━━ PROVIDED DATA

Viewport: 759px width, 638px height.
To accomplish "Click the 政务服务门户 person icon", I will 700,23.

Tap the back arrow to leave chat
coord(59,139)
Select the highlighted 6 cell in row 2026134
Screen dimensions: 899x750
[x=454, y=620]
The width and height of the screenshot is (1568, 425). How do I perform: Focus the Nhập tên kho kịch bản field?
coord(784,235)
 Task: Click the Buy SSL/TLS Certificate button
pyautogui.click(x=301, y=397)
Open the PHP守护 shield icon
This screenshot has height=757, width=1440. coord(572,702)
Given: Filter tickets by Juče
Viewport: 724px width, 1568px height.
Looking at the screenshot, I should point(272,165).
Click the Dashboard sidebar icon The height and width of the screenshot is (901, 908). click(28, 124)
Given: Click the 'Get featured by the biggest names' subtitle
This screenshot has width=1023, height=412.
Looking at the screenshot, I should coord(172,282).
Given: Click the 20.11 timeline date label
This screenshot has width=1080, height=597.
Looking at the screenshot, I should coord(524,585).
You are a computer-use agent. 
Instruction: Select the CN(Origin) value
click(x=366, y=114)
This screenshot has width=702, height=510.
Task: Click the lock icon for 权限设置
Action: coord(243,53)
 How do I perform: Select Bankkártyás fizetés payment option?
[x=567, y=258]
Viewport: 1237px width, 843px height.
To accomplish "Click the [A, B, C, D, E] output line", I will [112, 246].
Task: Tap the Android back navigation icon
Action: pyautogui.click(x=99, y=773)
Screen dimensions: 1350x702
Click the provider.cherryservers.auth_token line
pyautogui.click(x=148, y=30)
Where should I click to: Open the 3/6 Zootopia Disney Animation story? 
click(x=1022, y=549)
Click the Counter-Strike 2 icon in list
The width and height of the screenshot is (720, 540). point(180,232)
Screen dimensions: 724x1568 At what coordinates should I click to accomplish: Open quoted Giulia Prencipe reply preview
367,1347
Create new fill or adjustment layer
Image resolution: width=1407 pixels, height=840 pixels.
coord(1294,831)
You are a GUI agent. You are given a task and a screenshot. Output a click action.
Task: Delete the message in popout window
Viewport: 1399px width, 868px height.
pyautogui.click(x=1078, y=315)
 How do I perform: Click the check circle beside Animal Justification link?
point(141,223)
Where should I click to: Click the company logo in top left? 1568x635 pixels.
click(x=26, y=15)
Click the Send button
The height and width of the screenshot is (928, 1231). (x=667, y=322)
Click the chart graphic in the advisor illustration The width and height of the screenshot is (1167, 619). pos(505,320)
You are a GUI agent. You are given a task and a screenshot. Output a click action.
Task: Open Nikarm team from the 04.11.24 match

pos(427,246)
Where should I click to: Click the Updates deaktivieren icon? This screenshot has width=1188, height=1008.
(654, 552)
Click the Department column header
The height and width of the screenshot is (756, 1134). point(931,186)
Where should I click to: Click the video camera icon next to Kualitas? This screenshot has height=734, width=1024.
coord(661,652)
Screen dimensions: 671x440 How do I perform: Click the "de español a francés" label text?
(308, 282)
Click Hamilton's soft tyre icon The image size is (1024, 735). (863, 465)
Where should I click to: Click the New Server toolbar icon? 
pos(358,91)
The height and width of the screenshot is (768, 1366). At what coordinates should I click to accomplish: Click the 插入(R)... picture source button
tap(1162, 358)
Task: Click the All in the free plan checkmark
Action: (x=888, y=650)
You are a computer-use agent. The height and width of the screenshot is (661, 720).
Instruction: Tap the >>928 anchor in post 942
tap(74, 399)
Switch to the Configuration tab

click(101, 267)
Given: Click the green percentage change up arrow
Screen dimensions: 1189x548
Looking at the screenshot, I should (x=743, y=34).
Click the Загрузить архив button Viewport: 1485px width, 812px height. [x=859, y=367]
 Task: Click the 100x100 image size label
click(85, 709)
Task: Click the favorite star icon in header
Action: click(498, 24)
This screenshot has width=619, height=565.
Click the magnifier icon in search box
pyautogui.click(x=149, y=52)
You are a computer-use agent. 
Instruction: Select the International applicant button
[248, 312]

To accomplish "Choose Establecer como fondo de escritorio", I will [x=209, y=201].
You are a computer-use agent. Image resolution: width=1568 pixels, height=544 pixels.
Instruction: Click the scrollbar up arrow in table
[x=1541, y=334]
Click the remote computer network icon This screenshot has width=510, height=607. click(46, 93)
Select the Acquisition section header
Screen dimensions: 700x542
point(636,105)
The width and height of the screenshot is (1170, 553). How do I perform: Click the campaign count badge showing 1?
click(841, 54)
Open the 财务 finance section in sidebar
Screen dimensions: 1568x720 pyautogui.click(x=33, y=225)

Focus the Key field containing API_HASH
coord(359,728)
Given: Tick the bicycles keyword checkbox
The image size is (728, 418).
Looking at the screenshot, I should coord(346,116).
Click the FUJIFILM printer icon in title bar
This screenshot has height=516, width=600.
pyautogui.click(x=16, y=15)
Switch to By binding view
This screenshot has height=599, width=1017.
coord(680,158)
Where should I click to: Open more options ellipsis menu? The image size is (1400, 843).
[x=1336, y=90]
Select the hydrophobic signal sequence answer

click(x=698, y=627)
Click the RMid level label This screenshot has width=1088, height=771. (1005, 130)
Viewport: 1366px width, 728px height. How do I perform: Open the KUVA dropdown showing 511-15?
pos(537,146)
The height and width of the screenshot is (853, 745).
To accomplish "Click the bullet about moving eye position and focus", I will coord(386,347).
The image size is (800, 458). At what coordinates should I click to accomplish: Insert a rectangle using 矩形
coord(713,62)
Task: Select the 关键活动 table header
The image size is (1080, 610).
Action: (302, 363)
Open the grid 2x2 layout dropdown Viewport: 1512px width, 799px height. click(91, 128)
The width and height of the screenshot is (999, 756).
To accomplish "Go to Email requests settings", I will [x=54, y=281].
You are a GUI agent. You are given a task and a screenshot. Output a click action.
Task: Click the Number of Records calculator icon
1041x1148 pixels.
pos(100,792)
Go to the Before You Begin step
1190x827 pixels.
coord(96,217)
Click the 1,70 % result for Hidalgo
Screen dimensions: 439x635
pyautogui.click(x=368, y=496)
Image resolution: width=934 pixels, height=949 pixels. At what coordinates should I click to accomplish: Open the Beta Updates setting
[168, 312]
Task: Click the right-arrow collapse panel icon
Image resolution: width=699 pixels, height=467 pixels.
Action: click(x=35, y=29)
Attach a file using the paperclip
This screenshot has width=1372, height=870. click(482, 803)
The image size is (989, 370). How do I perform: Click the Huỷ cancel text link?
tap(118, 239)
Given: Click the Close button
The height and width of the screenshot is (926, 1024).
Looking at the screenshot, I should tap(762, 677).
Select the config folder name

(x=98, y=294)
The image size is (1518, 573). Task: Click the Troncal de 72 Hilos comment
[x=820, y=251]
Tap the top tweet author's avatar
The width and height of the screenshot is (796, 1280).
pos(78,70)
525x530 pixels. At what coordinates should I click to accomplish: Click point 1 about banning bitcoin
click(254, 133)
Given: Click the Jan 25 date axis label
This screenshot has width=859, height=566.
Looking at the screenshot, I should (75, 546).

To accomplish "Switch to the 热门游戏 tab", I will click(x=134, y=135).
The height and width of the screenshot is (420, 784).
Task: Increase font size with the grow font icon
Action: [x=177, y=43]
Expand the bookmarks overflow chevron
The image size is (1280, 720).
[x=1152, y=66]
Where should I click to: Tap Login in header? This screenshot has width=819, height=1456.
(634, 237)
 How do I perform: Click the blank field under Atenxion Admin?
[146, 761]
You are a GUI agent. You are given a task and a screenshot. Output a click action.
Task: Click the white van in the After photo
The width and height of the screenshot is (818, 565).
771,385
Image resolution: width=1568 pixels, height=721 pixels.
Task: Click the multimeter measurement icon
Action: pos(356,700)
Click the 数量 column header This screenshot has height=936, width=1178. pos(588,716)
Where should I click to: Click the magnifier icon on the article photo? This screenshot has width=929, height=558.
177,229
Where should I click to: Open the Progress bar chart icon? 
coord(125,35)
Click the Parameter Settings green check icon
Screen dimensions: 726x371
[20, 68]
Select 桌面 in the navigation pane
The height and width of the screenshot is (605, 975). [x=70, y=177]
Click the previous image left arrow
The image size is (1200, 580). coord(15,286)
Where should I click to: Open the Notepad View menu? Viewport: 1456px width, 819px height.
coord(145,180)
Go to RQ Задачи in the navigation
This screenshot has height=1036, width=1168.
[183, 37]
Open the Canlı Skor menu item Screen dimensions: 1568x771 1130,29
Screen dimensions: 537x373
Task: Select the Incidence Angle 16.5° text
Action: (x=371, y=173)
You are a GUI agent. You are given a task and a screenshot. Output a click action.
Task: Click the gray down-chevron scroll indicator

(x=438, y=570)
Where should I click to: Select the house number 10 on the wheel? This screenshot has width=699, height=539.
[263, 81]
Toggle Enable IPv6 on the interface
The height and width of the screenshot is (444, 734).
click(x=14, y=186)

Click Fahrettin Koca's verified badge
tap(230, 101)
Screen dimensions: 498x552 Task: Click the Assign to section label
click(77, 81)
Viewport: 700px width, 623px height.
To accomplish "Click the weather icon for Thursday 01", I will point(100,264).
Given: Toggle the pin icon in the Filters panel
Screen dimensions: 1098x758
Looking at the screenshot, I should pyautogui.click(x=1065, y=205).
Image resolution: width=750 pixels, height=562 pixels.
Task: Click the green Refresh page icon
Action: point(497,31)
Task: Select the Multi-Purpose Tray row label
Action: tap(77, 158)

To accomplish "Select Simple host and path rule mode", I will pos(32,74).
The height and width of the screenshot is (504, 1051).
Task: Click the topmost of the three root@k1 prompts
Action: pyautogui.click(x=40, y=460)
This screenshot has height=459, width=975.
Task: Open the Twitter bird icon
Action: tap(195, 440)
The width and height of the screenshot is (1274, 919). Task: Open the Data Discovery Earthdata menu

━━━━

_WHAT NEEDS TO BE DONE_
Reply with the count alone: how many lines of the records contain the string "computer"?

_EXERCISE SOLUTION_
5